In elektrischer Impulse umgewandelt
Berühmt wurden Aszmann und sein Team für die ersten „gedankengesteuerten“ Handprothesen, die sie für junge Unfallopfer anfertigten: Die Patienten steuern die Prothesen über Muskelkraft – die Signale der Muskeln im Arm werden in elektrische Impulse umgewandelt, die wiederum von Sensoren in der Prothese erkannt werden und die Servomotoren der Prothese steuern. Wasser aus einem Krug schenken, einen Ball aufheben: All das konnten die Patienten dank bionischer Prothesen wieder leisten.
Ein volles Wasserglas zu tragen – das war für Christian Schidl der große Erfolgsmoment. Dass mit dem linken Arm des jungen Waldviertlers etwas nicht stimmt, sieht man erst auf den zweiten Blick. Bei einem Autounfall im Jahr 2014 wurde jenes Nervengeflecht in seiner Schulter zerstört, das den Arm und die Hand steuert. Im August 2017 entschied er sich dafür, sich von Aszmann operieren zu lassen – bis dahin hatte er seinen Arm immer in einer Schlinge getragen.
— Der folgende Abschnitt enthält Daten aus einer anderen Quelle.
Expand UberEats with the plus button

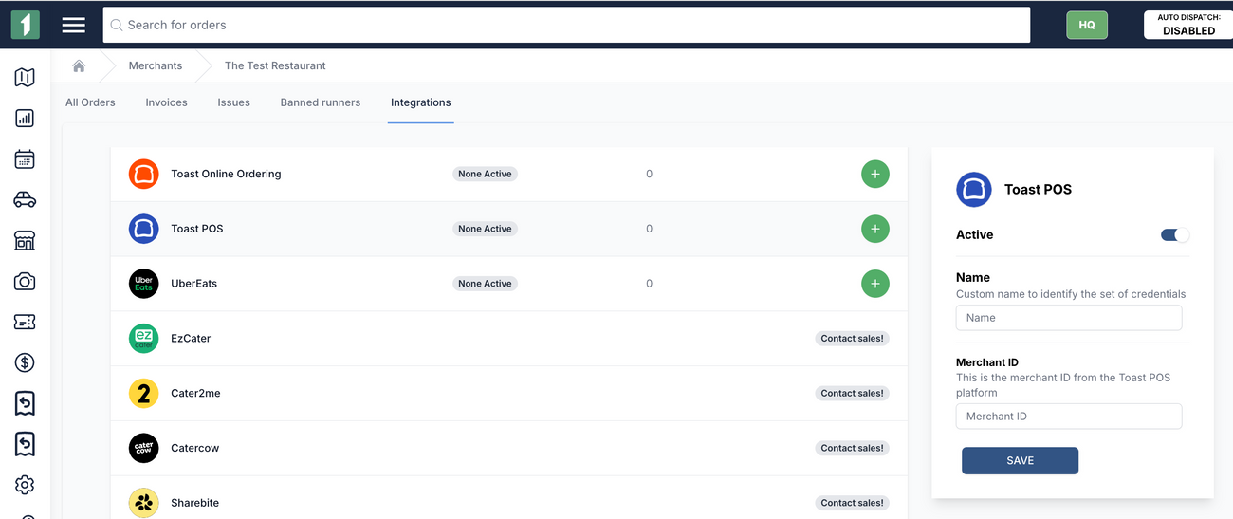[874, 284]
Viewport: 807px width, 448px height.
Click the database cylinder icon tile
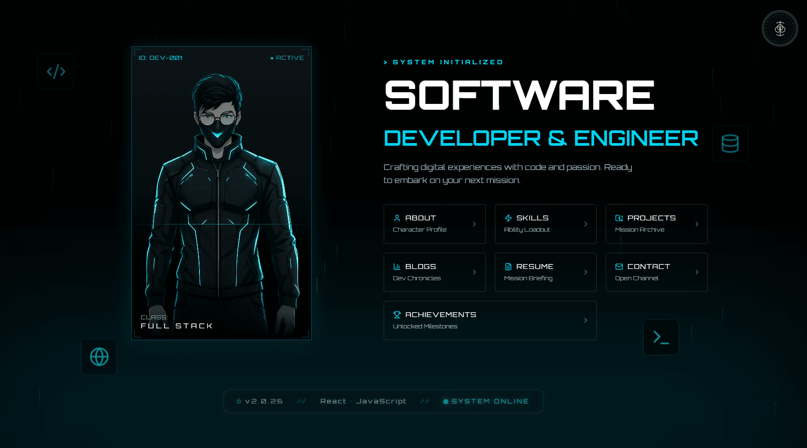(730, 143)
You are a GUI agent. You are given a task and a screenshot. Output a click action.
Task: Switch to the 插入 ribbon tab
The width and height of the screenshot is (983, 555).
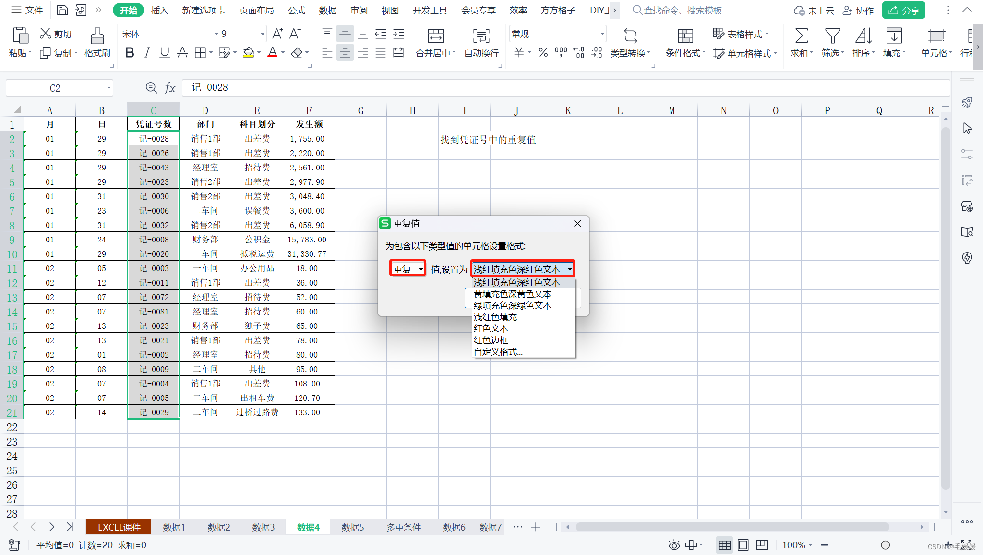159,10
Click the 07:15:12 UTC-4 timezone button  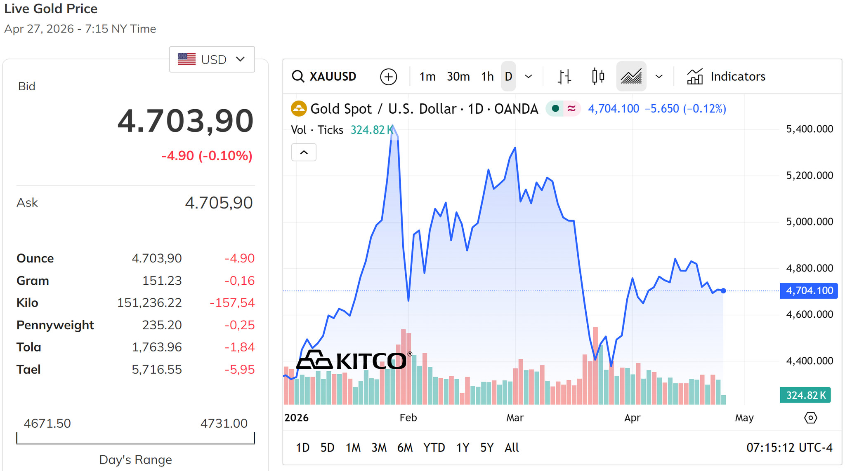tap(789, 448)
Ein Teil seines größten Rückenmuskels wurde dabei an die Stelle des linken Bizeps transplantiert – das heutige Ergebnis beurteilt Aszmann als „hervorragend“.
Muskeln transplantieren, die dann wieder an die Nerven angeschlossen werden, die bis dato keinen Anknüpfungspunkt mehr hatten: Auch das ist Teil der rekonstruktiven Arbeit, die Aszmann und sein Team leisten. „Die Kabel neu verlegen“ nennt der Spezialist diese Eingriffe, die auch oft notwendig sind, bevor eine bionische Prothese zum Einsatz kommen kann.
Mit Gedanken gesteuert
Es sind nicht nur Patienten, die eine Gliedmaße verloren haben, die mit solchen modernen Prothesen leben – es sind auch Menschen, deren Hand zwar noch da ist, aber ihre Funktion verloren hat. Patrick hieß der erste Patient, der durch Aszmann eine „gedankengesteuerte“ Prothese bekam – durch einen schweren Stromunfall war seine linke Hand funktionslos geworden. Der junge Elektriker entschied sich für die Amputation, um die Hand wenig später durch eine bionische Prothese zu ersetzen. Auch an diesem Tag wird Aszmann noch zwei solcher Patienten sehen, die sich für eine sogenannte elektive Amputation der funktionslosen Hand entschieden haben.
Das geht unter die Haut
An der Grenze von Mensch und Maschine denkt Aszmann schon einen Schritt weiter: In einer aktuellen Forschungsarbeit werden in Kooperation mit dem Prothesenhersteller Otto Bock Sensoren getestet, die unter der Haut direkt an den Muskel implantiert werden. Bisher liegen die Sensoren, über die Prothesen gesteuert werden, auf der Haut – Schwitzen oder Bewegungen können die Übertragung stören. Das fällt bei Sensoren, die unter der Haut liegen, weg – außerdem sind die Signale viel stärker, die Patienten lernen viel schneller, damit umzugehen. Aszmann ist überzeugt: „Dass wir Prothesen aus dem Leib heraus steuern, werde ich in meiner Laufbahn noch erleben. Das ist für mich Bionik in höchster Form.“
Nicht jeder ist für eine Prothese geeignet
Doch nicht jeder Patient ist dafür gemacht. „Unser typischer Patient ist jung und hat durch einen Unfall oder einen Tumor eine Gliedmaße verloren“, sagt Aszmann. Bevor mit komplexen Rekonstruktionen begonnen wird, durchlaufen Patienten Interviews mit einer Psychologin: „Wir müssen sicherstellen, dass sie psychisch und kognitiv geeignet sind“, sagt Aszmann.
Das Verbindungsstück, das aus Friedwagners Bein ragt, hat der junge Vater nie als Fremdkörper gesehen: „Es ist eine Hilfestellung dafür, dass ich bald die Hände frei habe“, sagt Friedwagner und macht sich auf zwei Krücken auf den Heimweg.